Darman knew he wasn't fooling anyone, and retreated to the kitchen to wait for darkness on the pretext of clearing out the cupboards. Yes, he'd talk to Skirata. Whatever Kal had been through was worse: he'd shot a commando in training during a live-fire exercise, one of his own boys, and even though everyone knew accidents like that happened, Skirata was never the same afterward. It had to be much, much harder to live with causing the death of someone you cared about. The covert ops troopers were relative strangers.

But Darman had heard that ARC troopers were ready to kill clone kids rather than let Sep forces take them during the attack on Kamino, not for their own good or to save them from anything, but to deny them as assets to the enemy. Would Sull have hesitated to kill a brother clone who got in his way? Darman doubted it.

It was all getting too blurred and messy lately. He longed for the good old days, when the enemy was just tinnies and very easy to spot.

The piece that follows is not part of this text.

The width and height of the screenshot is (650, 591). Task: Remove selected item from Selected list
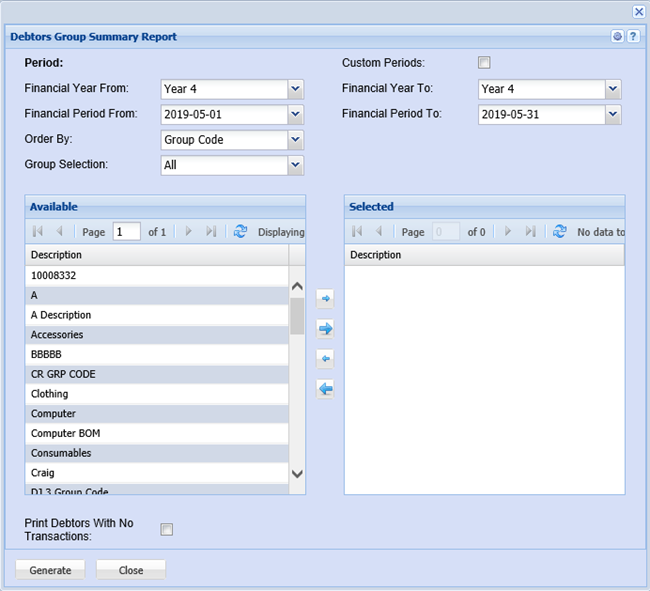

"Okay, let's make a move," said Niner.

Niner brought a speeder right up to the front of the apartments-so that was what had taken two hours, then, ac-quiring more transport-and they moved the bodies like rolls of carpet. A few people were about on the street but they took no notice, probably thinking someone was moving house. Then Fi went to collect Darman's speeder while Niner and Darman waited in the vehicle with the bodies in the back.

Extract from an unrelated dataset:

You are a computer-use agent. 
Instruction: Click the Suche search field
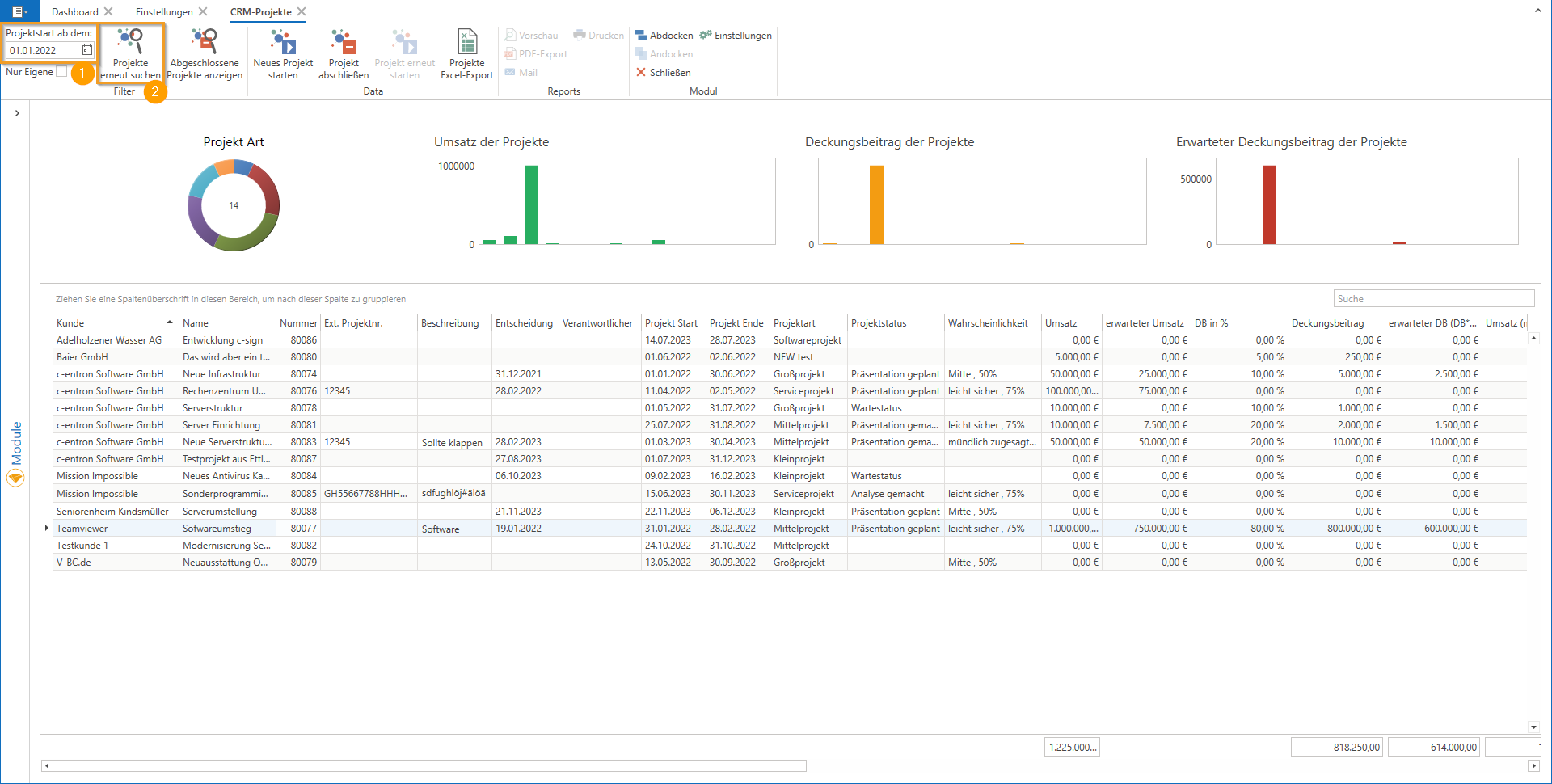tap(1433, 299)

It was just a simple drive back to the camp. Darman felt he could manage that, and began fretting about digging graves in the dark. He certainly didn't plan to leave the corpses overnight. He had an image of the Marits making a stew out of them, and it wasn't funny at all. It disturbed him in a way he hadn't thought possible, making his mouth fill with unwelcome saliva as if he was going to vomit, but he had to hold it together long enough to work with the lizards until the assault on Eyat began.

"Nice strong cup of caf when we get back," Miner said. His voice had every single intonation then that Skirata's did, all reassurance and concern. "You'll be okay, Dar."

What if they weren't actually going to kill me? I never waited to find out.